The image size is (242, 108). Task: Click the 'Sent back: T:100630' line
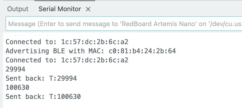(43, 97)
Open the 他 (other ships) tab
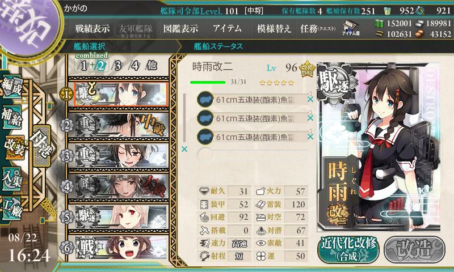Screen dimensions: 454x272 [152, 66]
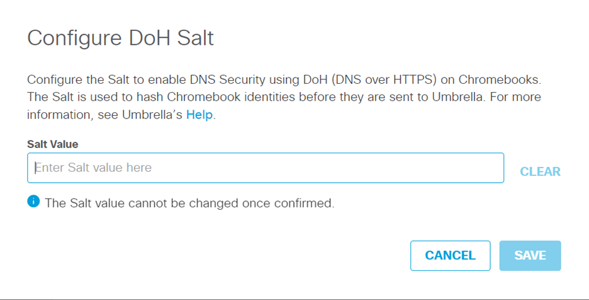Focus the Salt Value input field

(x=266, y=168)
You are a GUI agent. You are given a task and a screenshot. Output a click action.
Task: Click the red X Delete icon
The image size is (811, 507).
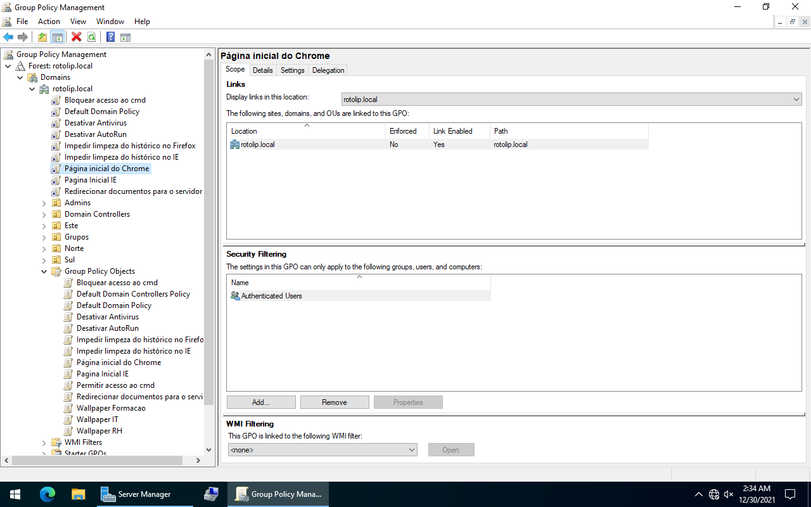coord(77,37)
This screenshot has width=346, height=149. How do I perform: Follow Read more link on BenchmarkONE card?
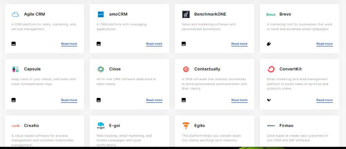point(239,44)
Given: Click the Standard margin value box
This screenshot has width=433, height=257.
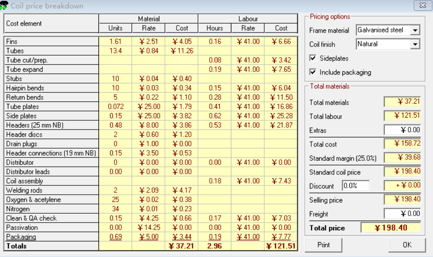Looking at the screenshot, I should (x=402, y=158).
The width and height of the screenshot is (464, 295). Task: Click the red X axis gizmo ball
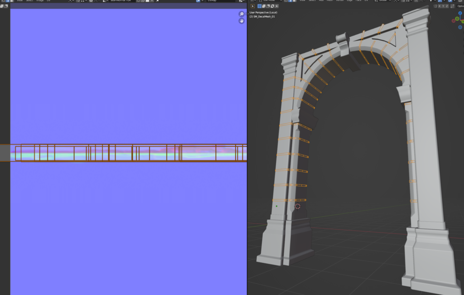pos(454,20)
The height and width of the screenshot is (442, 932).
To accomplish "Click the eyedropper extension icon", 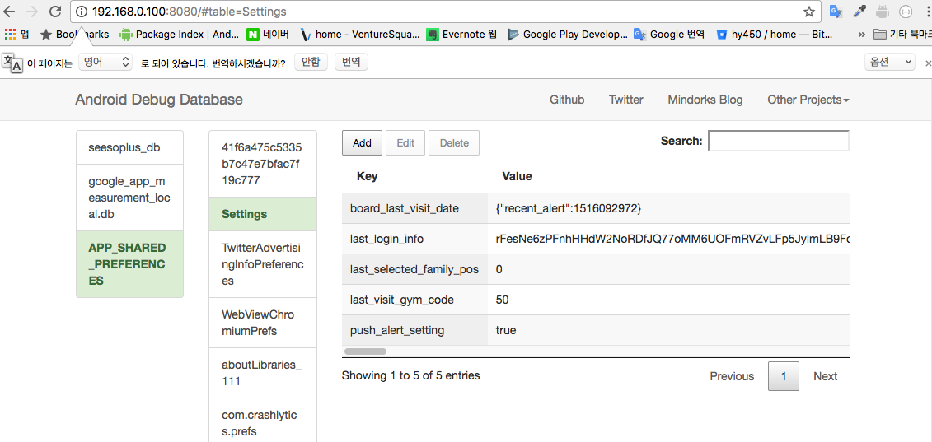I will coord(859,12).
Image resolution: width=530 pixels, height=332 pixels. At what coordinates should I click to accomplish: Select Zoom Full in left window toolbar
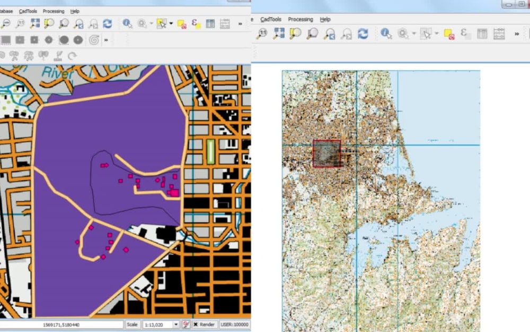(35, 23)
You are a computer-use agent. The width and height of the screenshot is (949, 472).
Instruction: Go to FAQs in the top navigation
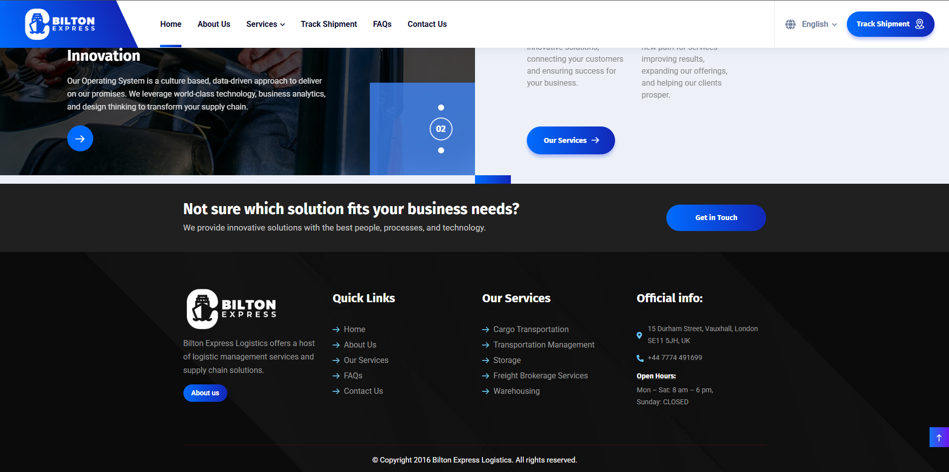click(x=382, y=24)
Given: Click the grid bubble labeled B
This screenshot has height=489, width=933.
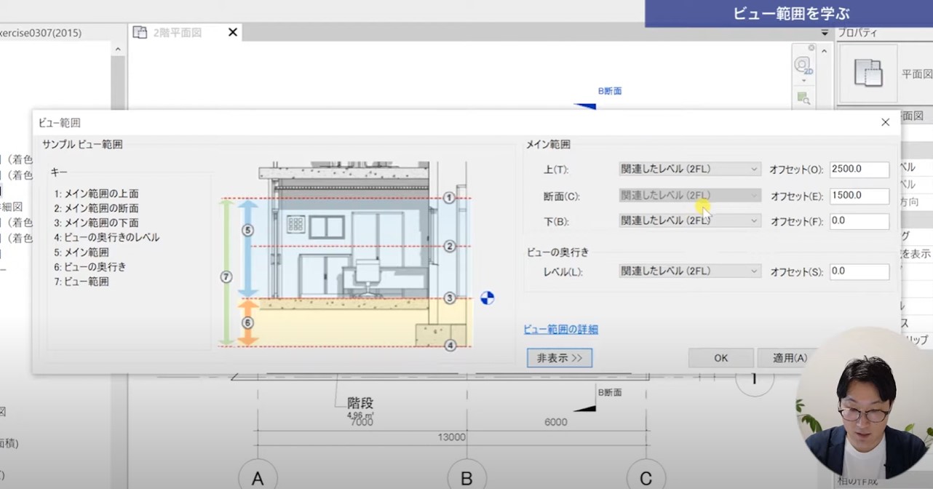Looking at the screenshot, I should (x=467, y=477).
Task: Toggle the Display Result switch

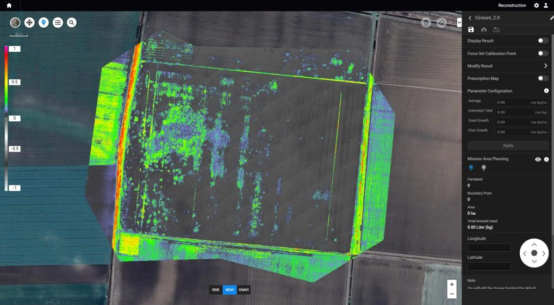Action: (542, 41)
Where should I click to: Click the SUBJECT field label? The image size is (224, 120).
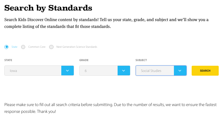[141, 60]
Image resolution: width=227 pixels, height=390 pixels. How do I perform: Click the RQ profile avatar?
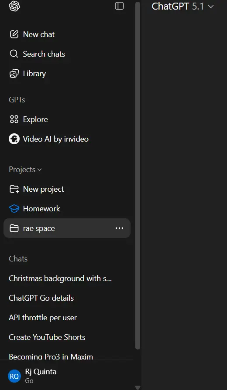tap(14, 376)
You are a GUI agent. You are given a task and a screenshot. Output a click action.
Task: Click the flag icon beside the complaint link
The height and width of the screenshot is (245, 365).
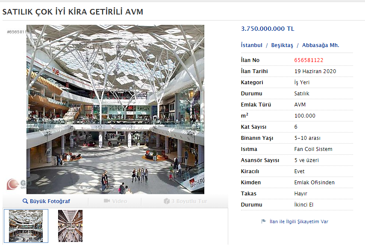point(264,221)
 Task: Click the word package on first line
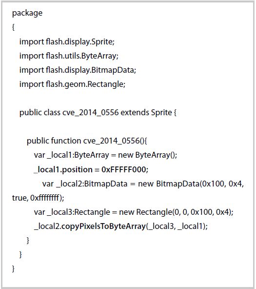[x=27, y=13]
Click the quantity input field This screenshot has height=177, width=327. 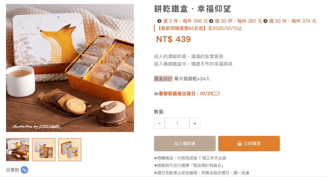177,123
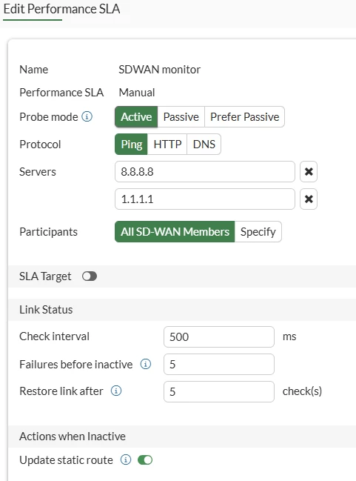Remove the 8.8.8.8 server entry
This screenshot has width=356, height=481.
point(309,171)
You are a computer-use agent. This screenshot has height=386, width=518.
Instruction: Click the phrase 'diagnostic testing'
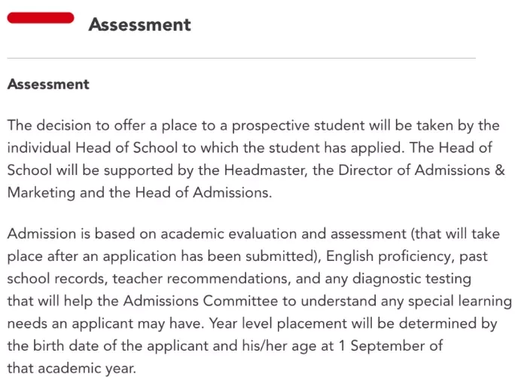click(412, 279)
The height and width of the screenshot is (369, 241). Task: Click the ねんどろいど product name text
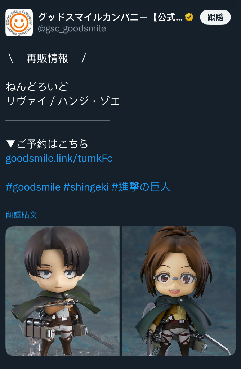click(x=37, y=86)
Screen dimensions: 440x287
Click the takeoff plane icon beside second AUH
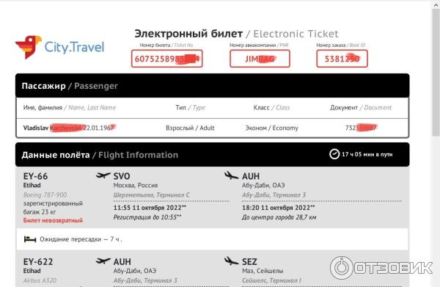(x=103, y=261)
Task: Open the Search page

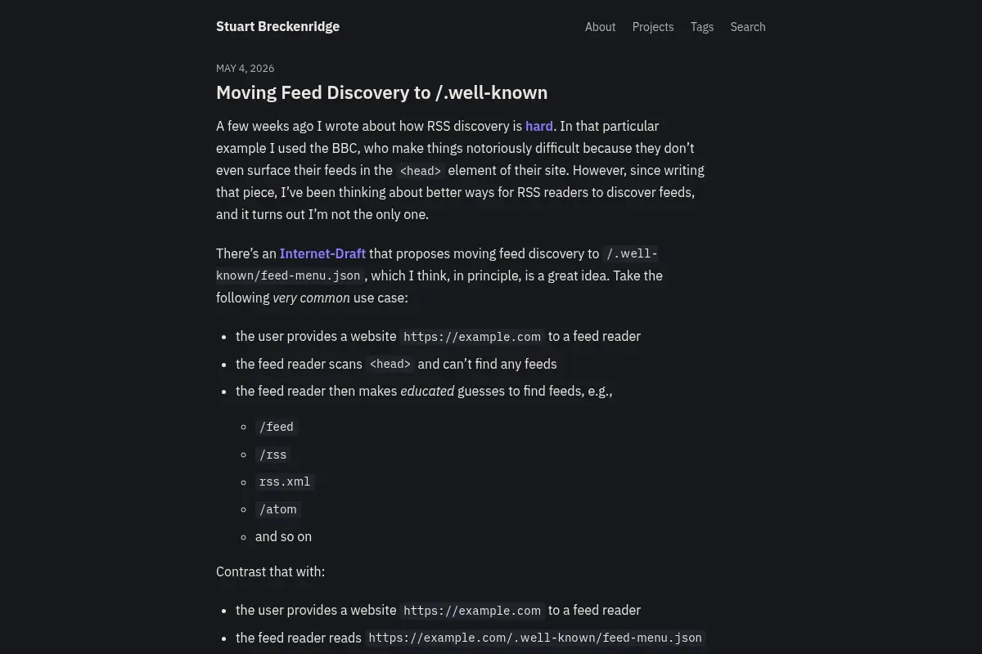Action: tap(748, 27)
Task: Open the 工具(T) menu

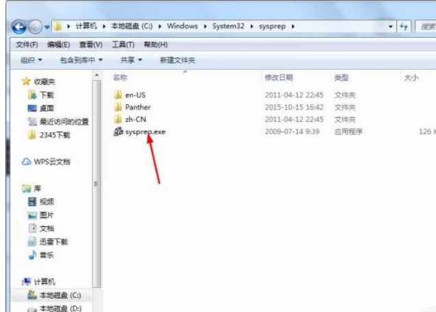Action: pos(123,45)
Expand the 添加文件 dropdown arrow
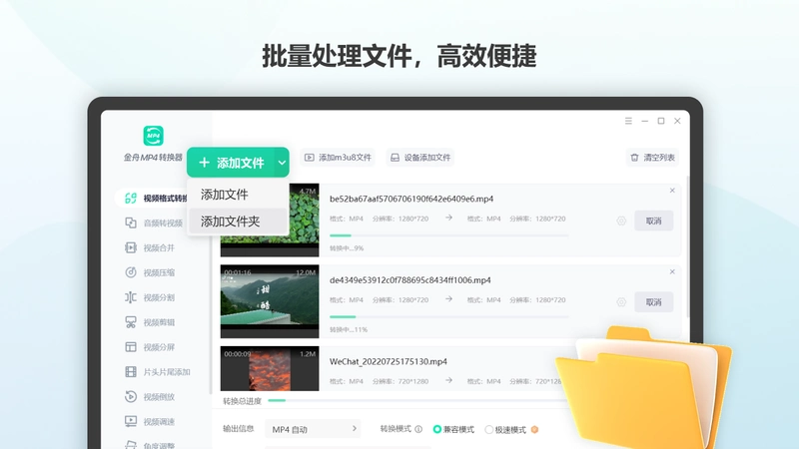 pos(282,163)
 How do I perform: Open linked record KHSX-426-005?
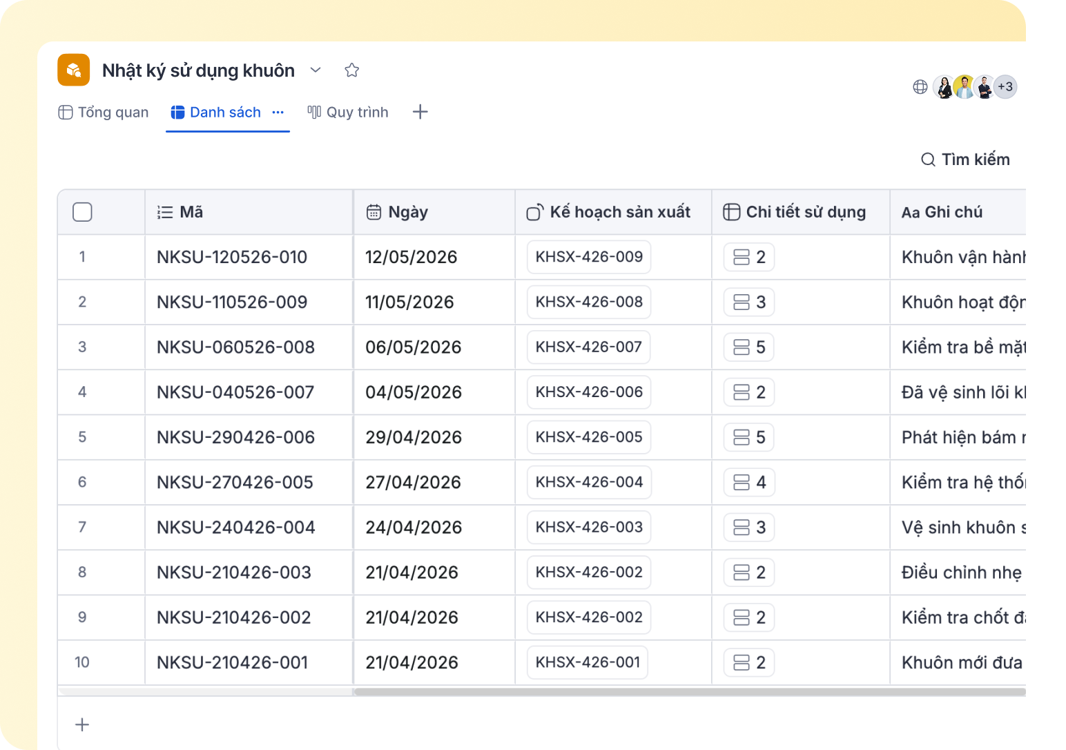point(589,437)
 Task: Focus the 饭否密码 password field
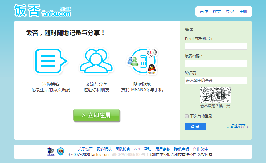pyautogui.click(x=216, y=63)
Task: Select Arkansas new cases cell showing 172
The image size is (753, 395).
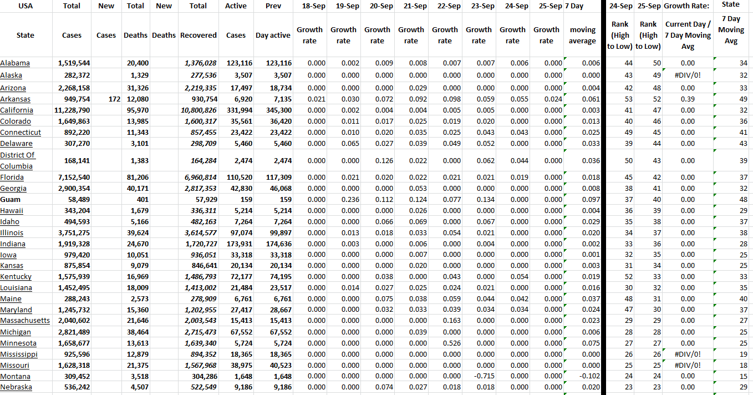Action: point(106,99)
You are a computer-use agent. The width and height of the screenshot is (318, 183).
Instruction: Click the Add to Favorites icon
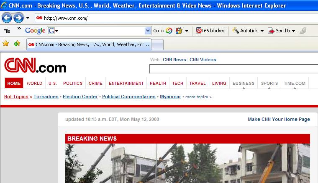pos(17,44)
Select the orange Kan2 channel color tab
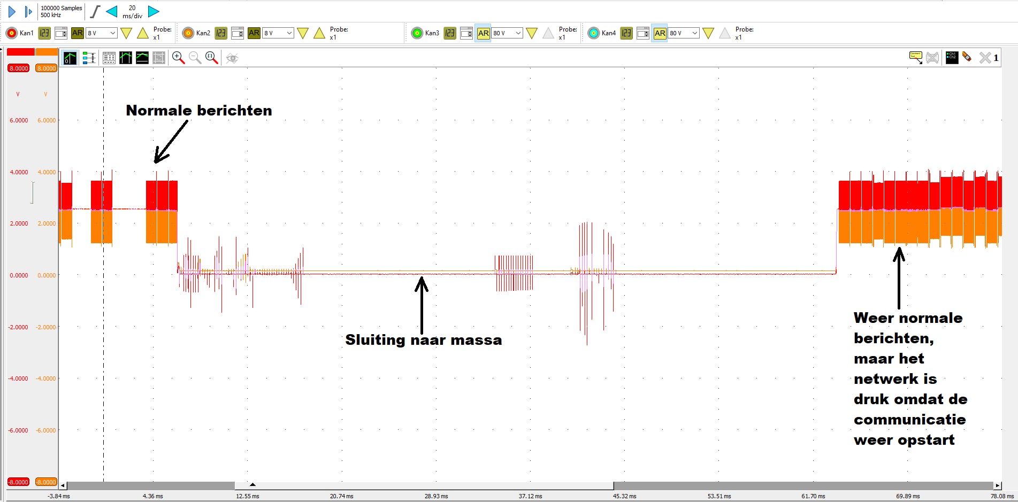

» **WORK TASK**: Among the lines above, find those holding "computer" and copy each one.

» **EXERCISE RESPONSE**:
You are a computer-use agent. The width and height of the screenshot is (949, 472).
You are a computer-use agent. This screenshot has height=386, width=518.
You are a computer-use agent. The width and height of the screenshot is (318, 183).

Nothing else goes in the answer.